Like Betancourt, more than half of the uninsured Floridians who would qualify for Medicaid under expansion are working, according to Families USA, a nonprofit that advocates for broadening health coverage under Obamacare.

And many are working in minimum-wage service jobs essential to the state, according to Cathy Kauffman, enrollment director for Families USA and the former director of Oregon’s Medicaid program for children.

“So much of the economy in Florida is tourism,’’ she said, “and so many people working in that industry fall into the gap.”

‘Everybody needs insurance’

There are others, though, employed in jobs that many would assume pay middle-class wages, who also fall into the gap.

Francesca Corr, 38, is a paralegal. A single mother, she lives with her four young children in Palmetto Bay, in southern Miami-Dade.

Her children are covered by Florida KidCare, the state’s Medicaid program for kids. But Corr is uninsured. To qualify for Medicaid, she would have to earn less than $9,943 a year. She earns $24,000.

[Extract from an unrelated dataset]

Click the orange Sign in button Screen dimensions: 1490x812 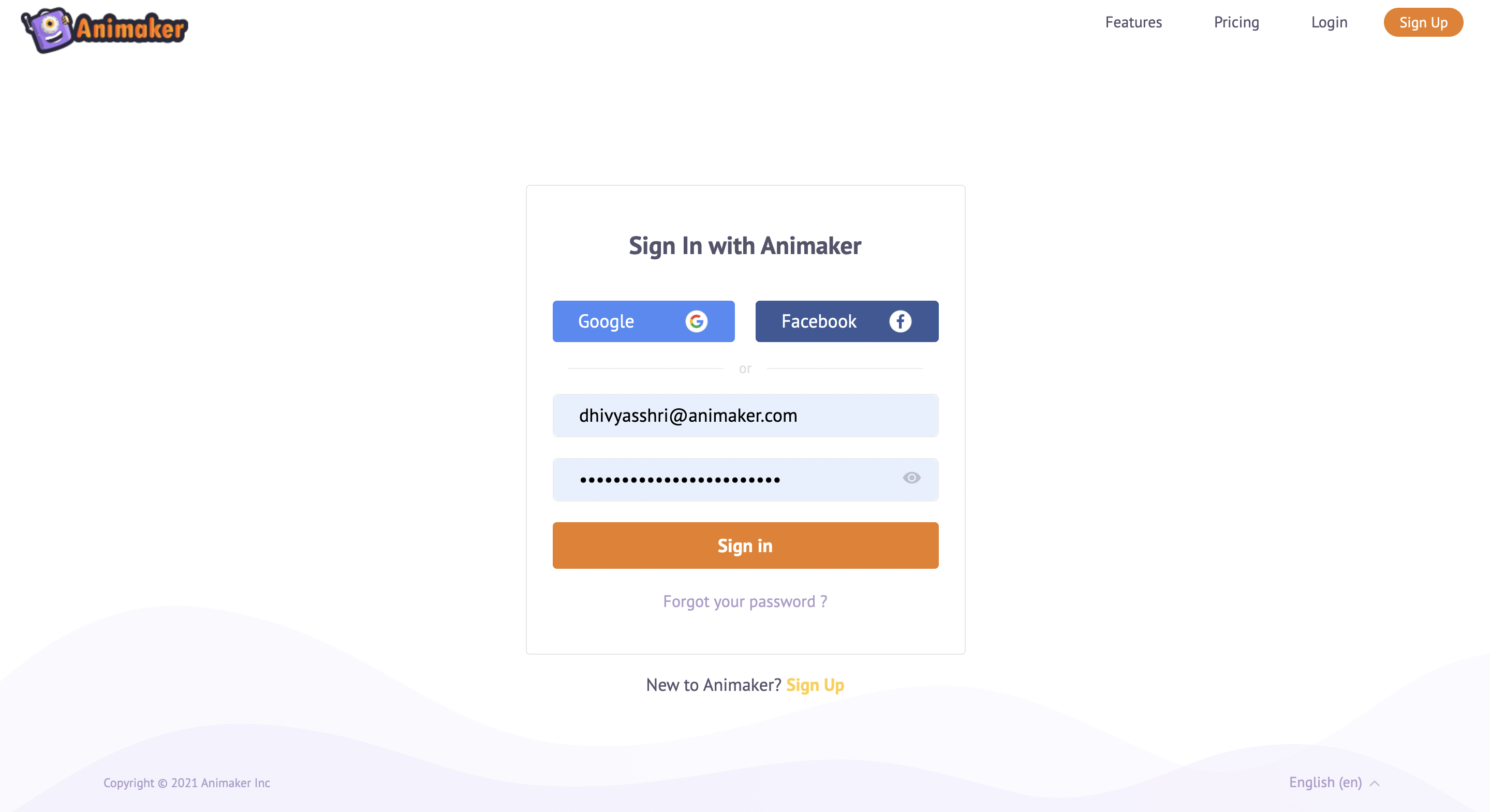coord(745,545)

When she applied for an Obamacare plan in March at the Doris Ison Community Health Center in Cutler Bay — where she had taken her 7-month-old son, Santos, for a check-up — an enrollment counselor told Corr that she needed to earn about $28,000 a year to qualify for a subsidy.

When she talks about the risk of an unexpected illness that could send the family tumbling into debt or leave her children without their only caregiver, Corr wipes away tears.

“This is not like season tickets to the Dolphins,’’ she said. “I mean, this is health insurance. What kind of country are we? Everybody needs insurance.”

For Betancourt, who has already had two major surgeries to replace joints decimated by rheumatoid arthritis, the fear of financial ruin or needing care she can’t afford hasn’t lessened during her two years in the gap.

Though doctors have advised her to have her left shoulder replaced, Betancourt said she would have to go into debt to cover the $6,000 deductible for the surgery — assuming she can continue to afford her current plan. So she’s going to do what she has done for years: hang on and hope.

“All my life,” she said, “insurance companies have said no.”

Miami Herald staff writer Chabeli Herrera contributed to this report. “Falling into the Gap” was written with the help of the Dennis A. Hunt Fund for Health Journalism, administered by the California Endowment Health Journalism Fellowships at the University of Southern California’s Annenberg School for Communication and Journalism.